### Problem description
A word-for-word repetition of the records beneath this task is the expected answer.

+++

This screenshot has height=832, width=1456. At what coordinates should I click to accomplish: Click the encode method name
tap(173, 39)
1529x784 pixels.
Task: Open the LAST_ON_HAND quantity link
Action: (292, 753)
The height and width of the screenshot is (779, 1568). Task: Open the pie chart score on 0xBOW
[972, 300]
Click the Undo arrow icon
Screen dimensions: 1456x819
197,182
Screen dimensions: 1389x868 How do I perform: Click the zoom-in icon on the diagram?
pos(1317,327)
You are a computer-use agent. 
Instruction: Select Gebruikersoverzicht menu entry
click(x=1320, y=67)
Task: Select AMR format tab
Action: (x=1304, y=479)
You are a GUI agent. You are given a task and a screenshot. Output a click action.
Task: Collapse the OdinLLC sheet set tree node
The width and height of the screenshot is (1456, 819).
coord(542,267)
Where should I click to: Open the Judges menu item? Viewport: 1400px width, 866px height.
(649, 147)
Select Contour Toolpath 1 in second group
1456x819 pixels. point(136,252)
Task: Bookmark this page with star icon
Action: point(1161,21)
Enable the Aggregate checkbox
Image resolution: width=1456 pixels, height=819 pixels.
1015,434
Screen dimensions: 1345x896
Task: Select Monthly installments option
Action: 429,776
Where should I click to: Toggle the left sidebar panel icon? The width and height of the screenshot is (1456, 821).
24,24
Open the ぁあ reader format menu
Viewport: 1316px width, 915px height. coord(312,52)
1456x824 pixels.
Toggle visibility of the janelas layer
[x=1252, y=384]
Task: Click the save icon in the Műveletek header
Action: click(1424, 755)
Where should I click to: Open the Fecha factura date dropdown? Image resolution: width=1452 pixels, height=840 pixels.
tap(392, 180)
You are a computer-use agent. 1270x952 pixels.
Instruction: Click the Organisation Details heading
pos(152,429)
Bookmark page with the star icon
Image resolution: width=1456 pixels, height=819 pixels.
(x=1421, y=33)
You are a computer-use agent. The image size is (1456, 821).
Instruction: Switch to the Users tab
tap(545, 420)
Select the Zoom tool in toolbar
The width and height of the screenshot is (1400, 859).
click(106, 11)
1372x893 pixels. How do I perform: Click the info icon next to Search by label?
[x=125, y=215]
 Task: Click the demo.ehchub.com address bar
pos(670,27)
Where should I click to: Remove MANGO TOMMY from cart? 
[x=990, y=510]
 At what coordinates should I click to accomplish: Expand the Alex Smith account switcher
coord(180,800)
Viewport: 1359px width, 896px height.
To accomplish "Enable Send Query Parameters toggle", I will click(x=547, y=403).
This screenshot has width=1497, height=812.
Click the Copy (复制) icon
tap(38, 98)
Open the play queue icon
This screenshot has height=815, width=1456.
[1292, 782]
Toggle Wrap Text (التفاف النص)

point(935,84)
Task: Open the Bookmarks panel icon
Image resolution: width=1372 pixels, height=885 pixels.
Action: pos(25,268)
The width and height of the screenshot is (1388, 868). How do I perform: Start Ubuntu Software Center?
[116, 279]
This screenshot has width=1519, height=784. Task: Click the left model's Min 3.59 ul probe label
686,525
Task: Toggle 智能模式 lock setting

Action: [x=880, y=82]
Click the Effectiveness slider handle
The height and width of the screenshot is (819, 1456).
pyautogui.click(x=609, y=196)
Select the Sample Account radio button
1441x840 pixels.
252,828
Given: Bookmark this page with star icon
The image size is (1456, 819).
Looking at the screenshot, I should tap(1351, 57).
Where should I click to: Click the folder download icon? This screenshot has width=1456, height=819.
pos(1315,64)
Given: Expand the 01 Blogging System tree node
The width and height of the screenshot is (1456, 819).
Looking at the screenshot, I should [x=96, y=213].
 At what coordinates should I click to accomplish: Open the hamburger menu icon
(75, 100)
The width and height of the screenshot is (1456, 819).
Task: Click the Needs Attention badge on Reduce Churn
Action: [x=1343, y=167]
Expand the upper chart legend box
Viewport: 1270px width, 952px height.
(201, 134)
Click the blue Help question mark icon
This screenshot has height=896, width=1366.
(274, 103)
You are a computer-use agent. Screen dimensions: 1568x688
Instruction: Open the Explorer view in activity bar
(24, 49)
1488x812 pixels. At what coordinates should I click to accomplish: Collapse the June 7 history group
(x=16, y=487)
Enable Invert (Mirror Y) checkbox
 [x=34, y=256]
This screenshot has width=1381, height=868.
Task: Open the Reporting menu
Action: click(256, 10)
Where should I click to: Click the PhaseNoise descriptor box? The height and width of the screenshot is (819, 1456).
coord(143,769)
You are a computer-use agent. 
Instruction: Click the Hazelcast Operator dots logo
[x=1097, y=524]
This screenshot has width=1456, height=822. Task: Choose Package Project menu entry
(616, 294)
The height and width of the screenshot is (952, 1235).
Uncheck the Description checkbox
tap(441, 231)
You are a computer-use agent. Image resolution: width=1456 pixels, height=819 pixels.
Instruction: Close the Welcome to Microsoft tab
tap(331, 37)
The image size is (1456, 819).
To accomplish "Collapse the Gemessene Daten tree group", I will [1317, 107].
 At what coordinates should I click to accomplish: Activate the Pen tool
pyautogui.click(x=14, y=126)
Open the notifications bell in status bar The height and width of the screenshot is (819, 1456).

+++

### Solution to this exercise
This screenshot has height=832, width=1456. At what coordinates should I click to accomplish: Click the encode method name
tap(173, 39)
1529x784 pixels.
Task: Open the LAST_ON_HAND quantity link
Action: (292, 753)
The height and width of the screenshot is (779, 1568). Task: Open the pie chart score on 0xBOW
[972, 300]
Click the Undo arrow icon
Screen dimensions: 1456x819
197,182
Screen dimensions: 1389x868 How do I perform: Click the zoom-in icon on the diagram?
pos(1317,327)
You are a computer-use agent. 
Instruction: Select Gebruikersoverzicht menu entry
click(x=1320, y=67)
Task: Select AMR format tab
Action: (x=1304, y=479)
You are a GUI agent. You are given a task and a screenshot. Output a click action.
Task: Collapse the OdinLLC sheet set tree node
The width and height of the screenshot is (1456, 819).
coord(542,267)
Where should I click to: Open the Judges menu item? Viewport: 1400px width, 866px height.
(649, 147)
Select Contour Toolpath 1 in second group
1456x819 pixels. point(136,252)
Task: Bookmark this page with star icon
Action: point(1161,21)
Enable the Aggregate checkbox
Image resolution: width=1456 pixels, height=819 pixels.
1015,434
Screen dimensions: 1345x896
Task: Select Monthly installments option
Action: 429,776
Where should I click to: Toggle the left sidebar panel icon? The width and height of the screenshot is (1456, 821).
24,24
Open the ぁあ reader format menu
Viewport: 1316px width, 915px height. coord(312,52)
1456x824 pixels.
Toggle visibility of the janelas layer
[x=1252, y=384]
Task: Click the save icon in the Műveletek header
Action: click(1424, 755)
Where should I click to: Open the Fecha factura date dropdown? Image resolution: width=1452 pixels, height=840 pixels.
tap(392, 180)
You are a computer-use agent. 1270x952 pixels.
Instruction: Click the Organisation Details heading
pos(152,429)
Bookmark page with the star icon
Image resolution: width=1456 pixels, height=819 pixels.
(x=1421, y=33)
You are a computer-use agent. The image size is (1456, 821).
Instruction: Switch to the Users tab
tap(545, 420)
Select the Zoom tool in toolbar
The width and height of the screenshot is (1400, 859).
click(106, 11)
1372x893 pixels. How do I perform: Click the info icon next to Search by label?
[x=125, y=215]
 Task: Click the demo.ehchub.com address bar
pos(670,27)
Where should I click to: Remove MANGO TOMMY from cart? 
[x=990, y=510]
 At what coordinates should I click to accomplish: Expand the Alex Smith account switcher
coord(180,800)
Viewport: 1359px width, 896px height.
To accomplish "Enable Send Query Parameters toggle", I will click(x=547, y=403).
This screenshot has width=1497, height=812.
Click the Copy (复制) icon
tap(38, 98)
Open the play queue icon
This screenshot has height=815, width=1456.
[1292, 782]
Toggle Wrap Text (التفاف النص)

point(935,84)
Task: Open the Bookmarks panel icon
Image resolution: width=1372 pixels, height=885 pixels.
Action: pos(25,268)
The width and height of the screenshot is (1388, 868). How do I perform: Start Ubuntu Software Center?
[116, 279]
This screenshot has width=1519, height=784. Task: Click the left model's Min 3.59 ul probe label
686,525
Task: Toggle 智能模式 lock setting

Action: [x=880, y=82]
Click the Effectiveness slider handle
The height and width of the screenshot is (819, 1456).
pyautogui.click(x=609, y=196)
Select the Sample Account radio button
1441x840 pixels.
252,828
Given: Bookmark this page with star icon
The image size is (1456, 819).
Looking at the screenshot, I should tap(1351, 57).
Where should I click to: Click the folder download icon? This screenshot has width=1456, height=819.
pos(1315,64)
Given: Expand the 01 Blogging System tree node
The width and height of the screenshot is (1456, 819).
Looking at the screenshot, I should [x=96, y=213].
 At what coordinates should I click to accomplish: Open the hamburger menu icon
(75, 100)
The width and height of the screenshot is (1456, 819).
Task: Click the Needs Attention badge on Reduce Churn
Action: [x=1343, y=167]
Expand the upper chart legend box
Viewport: 1270px width, 952px height.
(201, 134)
Click the blue Help question mark icon
This screenshot has height=896, width=1366.
(274, 103)
You are a computer-use agent. Screen dimensions: 1568x688
Instruction: Open the Explorer view in activity bar
(24, 49)
1488x812 pixels. At what coordinates should I click to accomplish: Collapse the June 7 history group
(x=16, y=487)
Enable Invert (Mirror Y) checkbox
 [x=34, y=256]
This screenshot has width=1381, height=868.
Task: Open the Reporting menu
Action: click(256, 10)
Where should I click to: Click the PhaseNoise descriptor box? The height and width of the screenshot is (819, 1456).
coord(143,769)
You are a computer-use agent. 
Instruction: Click the Hazelcast Operator dots logo
[x=1097, y=524]
This screenshot has width=1456, height=822. Task: Choose Package Project menu entry
(616, 294)
The height and width of the screenshot is (952, 1235).
Uncheck the Description checkbox
tap(441, 231)
You are a computer-use agent. Image resolution: width=1456 pixels, height=819 pixels.
Instruction: Close the Welcome to Microsoft tab
tap(331, 37)
The image size is (1456, 819).
To accomplish "Collapse the Gemessene Daten tree group", I will [1317, 107].
 At what coordinates should I click to accomplish: Activate the Pen tool
pyautogui.click(x=14, y=126)
Open the notifications bell in status bar The height and width of the screenshot is (819, 1456).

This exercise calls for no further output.